Excerpted text:
Wisconsin’s growing war over public-employee benefits is becoming a major battleground between President Barack Obama and grass-roots conservatives who say the time has come to restore sanity to state, local and federal budgets. As the drama unfolds in America's heartland, other states are paying close attention and may follow Wisconsin's example in an effort to restore fiscal discipline.
“We’re not going to allow for one minute the protesters to feel that they can drown out the voices of those millions of taxpayers all across the state of Wisconsin,” Gov. Scott Walker told the media
Friday evening, as the crisis over his proposal to scale back benefits and rein in public-employee unions sharply escalated Friday.
Obama gave the green light this week for his campaign operation, Organizing for America, to jump into the Wisconsin donnybrook. Politico’s Ben Smith reports that Organizing for America has been staffing phone rooms, filling buses with protesters, and urging supporters to support the labor disruptions in Wisconsin that have led to hundreds of school closures and the effective shutdown of the state legislature.

Data extract:

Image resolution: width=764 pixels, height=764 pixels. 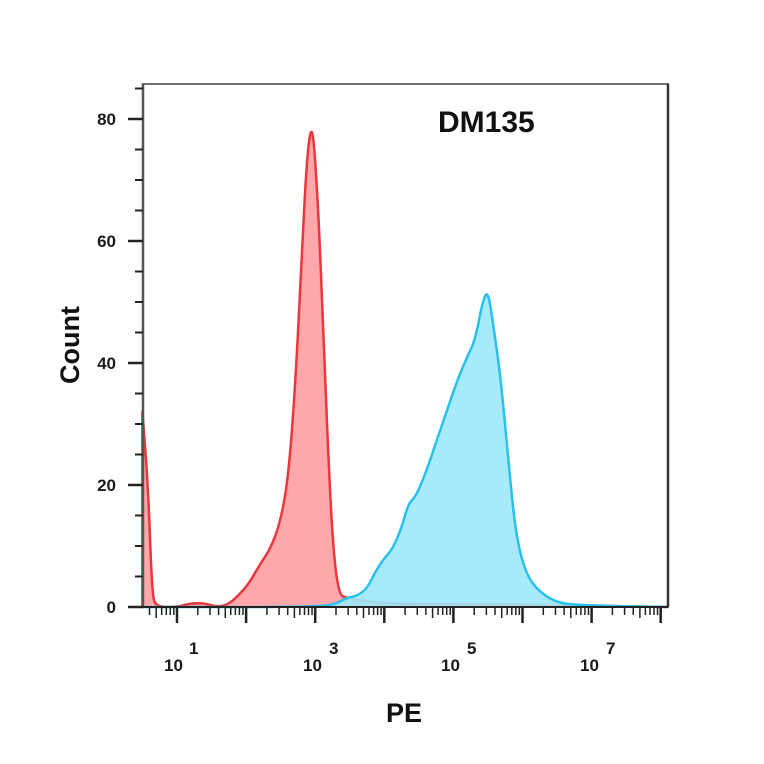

Things to do:
**A.** Decide whether each statement below agrees with the Wisconsin article. Answer yes or no for each one and quote the words from the article that settle it.
(i) Organizing for America is described as Obama's campaign operation.
(ii) The governor's proposal would expand public-employee benefits.
(iii) The labor disruptions in Wisconsin have led to hundreds of school closures.
**B.** According to the Wisconsin article, who reports that Organizing for America has been staffing phone rooms?
**C.** Reproduce the stretch of the Wisconsin article from "Obama gave the" through "the state legislature.".

Solutions to the problems:
**A.**
(i) Yes: "his campaign operation, Organizing for America"
(ii) No: "his proposal to scale back benefits and rein in public-employee unions"
(iii) Yes: "the labor disruptions in Wisconsin that have led to hundreds of school closures"

**B.** Politico's Ben Smith.

**C.**
Obama gave the green light this week for his campaign operation, Organizing for America, to jump into the Wisconsin donnybrook. Politico’s Ben Smith reports that Organizing for America has been staffing phone rooms, filling buses with protesters, and urging supporters to support the labor disruptions in Wisconsin that have led to hundreds of school closures and the effective shutdown of the state legislature.